Chang, Chirn-Bin; Yang, Rong-Sen; Huang, Wei-Jia; Chou, Yi-Chun; Wen, Chiung-Jung; Huang, Ting-Chun; Chen, Ming-Chang; Chan, Ding-Cheng.
Afiliación
  • Chang CB; Department of Internal Medicine, National Taiwan University BioMedical Park Hospital, Chu-Tung Campus, Hsinchu County, Taiwan; Department of Geriatrics and Gerontology, National Taiwan University Hospital, Taipei, Taiwan; Department of Internal Medicine, National Taiwan University Hospital, Taipei,
  • Yang RS; Department of Orthopaedics, National Taiwan University Hospital, Taipei, Taiwan. Electronic address: rsy0819@gmail.com.
  • Huang WJ; Department of Geriatrics and Gerontology, National Taiwan University Hospital, Taipei, Taiwan.
  • Chou YC; Department of Geriatrics and Gerontology, National Taiwan University Hospital, Taipei, Taiwan.
  • Wen CJ; Department of Geriatrics and Gerontology, National Taiwan University Hospital, Taipei, Taiwan.
  • Huang TC; Department of Orthopaedics, National Taiwan University BioMedical Park Hospital, Chu-Tung Campus, Hsinchu County, Taiwan.
  • Chen MC; Department of Orthopaedics, National Taiwan University BioMedical Park Hospital, Chu-Tung Campus, Hsinchu County, Taiwan.
  • Chan DC; Department of Geriatrics and Gerontology, National Taiwan University Hospital, Taipei, Taiwan; Department of Internal Medicine, National Taiwan University Hospital, Taipei, Taiwan. Electronic address: doctord6226@yahoo.com.
J Formos Med Assoc ; 122(8): 690-698, 2023 Aug.
Article en En | MEDLINE | ID: mdl-36509579
ABSTRACT

BACKGROUND:

A fracture liaison services (FLSs) and its modified services reduce refractures and mortality and can be cost-effective. Limited studies have addressed whether urban-rural differences exist in vertebral fracture outcomes and management. Therefore, the aims of the study were to investigate any urban-rural differences in refracture, mortality, prescription pattern, and associated factors of vertebral fractures after receiving assistance from an FLSs.

METHODS:

Baseline characteristics and osteoporosis medication prescription patterns of participants were collected. After 1-year follow-up, mortality, refracture rate, and osteoporosis medication switching and adherence were evaluated.
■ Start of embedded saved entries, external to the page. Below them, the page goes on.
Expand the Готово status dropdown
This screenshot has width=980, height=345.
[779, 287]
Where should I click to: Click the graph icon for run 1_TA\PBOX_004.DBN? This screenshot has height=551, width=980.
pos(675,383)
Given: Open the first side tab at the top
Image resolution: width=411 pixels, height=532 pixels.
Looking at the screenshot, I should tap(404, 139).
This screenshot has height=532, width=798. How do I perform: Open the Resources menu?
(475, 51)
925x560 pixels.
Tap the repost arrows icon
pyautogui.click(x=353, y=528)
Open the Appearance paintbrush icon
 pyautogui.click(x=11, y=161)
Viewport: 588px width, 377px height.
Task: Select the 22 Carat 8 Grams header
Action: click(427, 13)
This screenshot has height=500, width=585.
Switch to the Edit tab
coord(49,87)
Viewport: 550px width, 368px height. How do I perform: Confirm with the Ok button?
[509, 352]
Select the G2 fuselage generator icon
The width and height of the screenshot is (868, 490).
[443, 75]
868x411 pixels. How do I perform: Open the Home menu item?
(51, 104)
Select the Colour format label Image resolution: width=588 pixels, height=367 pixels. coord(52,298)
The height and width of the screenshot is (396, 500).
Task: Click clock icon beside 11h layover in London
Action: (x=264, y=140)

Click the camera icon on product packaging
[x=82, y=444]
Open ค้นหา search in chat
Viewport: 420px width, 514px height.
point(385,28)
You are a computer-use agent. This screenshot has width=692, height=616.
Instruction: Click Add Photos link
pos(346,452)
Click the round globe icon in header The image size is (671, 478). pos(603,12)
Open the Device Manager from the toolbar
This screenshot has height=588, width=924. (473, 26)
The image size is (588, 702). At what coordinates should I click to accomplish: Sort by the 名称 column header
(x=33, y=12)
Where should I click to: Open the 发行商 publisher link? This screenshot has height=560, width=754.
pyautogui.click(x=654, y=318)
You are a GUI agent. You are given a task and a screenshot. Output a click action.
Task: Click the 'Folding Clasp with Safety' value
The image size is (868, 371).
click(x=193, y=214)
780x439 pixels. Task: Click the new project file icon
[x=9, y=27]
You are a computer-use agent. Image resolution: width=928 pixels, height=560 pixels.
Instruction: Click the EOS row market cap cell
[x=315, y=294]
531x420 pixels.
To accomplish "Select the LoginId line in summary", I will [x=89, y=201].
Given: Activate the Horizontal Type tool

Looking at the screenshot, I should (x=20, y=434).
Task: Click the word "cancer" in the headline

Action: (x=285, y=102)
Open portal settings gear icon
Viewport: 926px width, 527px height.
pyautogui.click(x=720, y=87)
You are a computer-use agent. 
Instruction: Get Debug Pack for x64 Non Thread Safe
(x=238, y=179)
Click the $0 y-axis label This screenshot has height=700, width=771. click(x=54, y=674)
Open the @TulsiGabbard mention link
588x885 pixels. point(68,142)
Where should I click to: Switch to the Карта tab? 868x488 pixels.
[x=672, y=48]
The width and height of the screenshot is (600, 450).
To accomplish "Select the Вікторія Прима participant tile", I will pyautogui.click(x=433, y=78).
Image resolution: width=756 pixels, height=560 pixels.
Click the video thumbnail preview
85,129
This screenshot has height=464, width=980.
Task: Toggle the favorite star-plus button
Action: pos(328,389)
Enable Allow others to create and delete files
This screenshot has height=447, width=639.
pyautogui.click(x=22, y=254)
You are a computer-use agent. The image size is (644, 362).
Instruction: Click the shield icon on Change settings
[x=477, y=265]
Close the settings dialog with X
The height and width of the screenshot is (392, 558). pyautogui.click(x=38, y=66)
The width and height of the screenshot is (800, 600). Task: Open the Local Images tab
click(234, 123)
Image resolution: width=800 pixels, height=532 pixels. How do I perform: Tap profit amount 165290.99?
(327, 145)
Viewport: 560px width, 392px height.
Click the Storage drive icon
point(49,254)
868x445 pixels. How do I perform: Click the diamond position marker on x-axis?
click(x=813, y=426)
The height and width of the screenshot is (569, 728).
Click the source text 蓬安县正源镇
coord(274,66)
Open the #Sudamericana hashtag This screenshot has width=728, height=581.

Multivariate logistic regressions were performed to identify baseline correlates on one-year mortality.

RESULTS:

There was higher mortality rate in the rural group but no urban-rural difference in the 1-year refracture rate after implementation of FLSs and medication management services (MMSs). The types of osteoporosis medications prescribed for both groups were similar, but participants in the rural group were less likely to change their osteoporosis medications during the 1-year follow-up timeframe and with lower adherence rate. The likelihood of being older and having chronic kidney disease, osteoarthritis, and neurological disease was higher in the rural group.

CONCLUSION:

Our multicomponent services have similar effectiveness in osteoporosis treatment between urban and rural areas. The overall adherence rate was lower in the rural group with higher mortality but no difference in the refracture rate in one year.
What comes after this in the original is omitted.